Apache Flink - Core Concepts¶

Version

Update 07/2025 - Review done with simplification and reduced redundancy.
Update - revision 11/23/25
2/2026: Refactor content as part of the new cookbook chapter

Why Flink?¶

Traditional data processing faces key challenges:

Transactional Systems: Monolithic applications with shared databases create scaling challenges
Analytics Systems: ETL pipelines create stale data and require massive storage and often duplicate data across systems. ETLs extract data from a transactional database, transform it into a common representation (including validation, normalization, encoding, deduplication, and schema transformation), and then load the new records into the target analytical database. These processes are run periodically in batches.

Flink enables real-time stream processing with three application patterns:

Event-Driven Applications: Reactive systems using messaging
Data Pipelines: Low-latency transformation and enrichment
Real-Time Analytics: Immediate computation and action on streaming data

Flink Apps bring stateful processing to serverless.
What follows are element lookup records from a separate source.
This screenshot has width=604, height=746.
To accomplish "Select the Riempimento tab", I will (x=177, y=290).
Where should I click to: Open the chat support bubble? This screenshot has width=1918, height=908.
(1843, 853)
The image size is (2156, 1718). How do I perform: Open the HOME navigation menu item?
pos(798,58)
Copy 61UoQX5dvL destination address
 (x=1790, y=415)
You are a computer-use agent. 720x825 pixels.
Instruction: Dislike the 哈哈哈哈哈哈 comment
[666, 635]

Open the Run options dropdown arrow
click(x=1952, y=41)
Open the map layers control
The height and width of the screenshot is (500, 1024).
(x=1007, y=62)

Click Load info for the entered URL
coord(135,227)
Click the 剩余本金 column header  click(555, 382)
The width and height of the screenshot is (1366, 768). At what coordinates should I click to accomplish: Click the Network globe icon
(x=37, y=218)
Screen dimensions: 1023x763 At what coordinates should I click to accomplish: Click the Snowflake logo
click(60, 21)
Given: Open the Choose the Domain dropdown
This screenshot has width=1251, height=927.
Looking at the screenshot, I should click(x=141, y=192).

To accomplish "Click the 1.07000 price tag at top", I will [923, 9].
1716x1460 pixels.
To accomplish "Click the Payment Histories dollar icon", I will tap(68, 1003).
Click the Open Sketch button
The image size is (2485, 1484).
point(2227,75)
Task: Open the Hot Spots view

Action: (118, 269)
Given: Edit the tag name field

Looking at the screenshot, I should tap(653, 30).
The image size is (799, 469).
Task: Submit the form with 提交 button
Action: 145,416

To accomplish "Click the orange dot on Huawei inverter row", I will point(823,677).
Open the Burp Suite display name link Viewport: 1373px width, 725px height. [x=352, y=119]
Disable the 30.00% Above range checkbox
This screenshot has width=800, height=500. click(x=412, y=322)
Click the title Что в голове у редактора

Developers write event handlers in Java (similar to serverless functions) but with annotations for state, timers, and multi-stream correlation. State is automatically partitioned, persisted, and restored. Event-time processing handles late-arriving data correctly. Exactly-once guarantees ensure critical business logic executes reliably.

Overview of Apache Flink¶

Apache Flink is a distributed stream processing engine for stateful computations over bounded and unbounded data streams. It has become an industry standard due to its performance and comprehensive feature set.

Key Features:

Low Latency Processing: Offers event time semantics for consistent and accurate results, even with out-of-order events.
Exactly-Once Consistency: Ensures reliable state management to prevent duplicates and message loss.
High Throughput: Achieves millisecond latencies while processing millions of events per second.
Powerful APIs: Provides APIs for operations such as map, reduce, join, window, split, and connect.
Fault Tolerance and High Availability: Supports failover for TaskManager nodes, eliminating single points of failure.
Multilingual Support: Enables streaming logic implementation in Java, Scala, Python, and SQL.
Extensive Connectors: Integrates seamlessly with various systems, including Kafka, Cassandra, Pulsar, Elasticsearch, file systems, JDBC-compliant databases, HDFS, and S3.
Kubernetes Native: Supports containerization and deployment on Kubernetes with a dedicated Kubernetes operator to manage session, job, or application clusters as well as Job and Task Managers.
Dynamic Code Updates: Allows for application code updates and job migrations across different Flink clusters without losing application state.
Batch Processing: Also transparently supports traditional batch processing workloads, as reading a table at rest becomes a stream in Flink.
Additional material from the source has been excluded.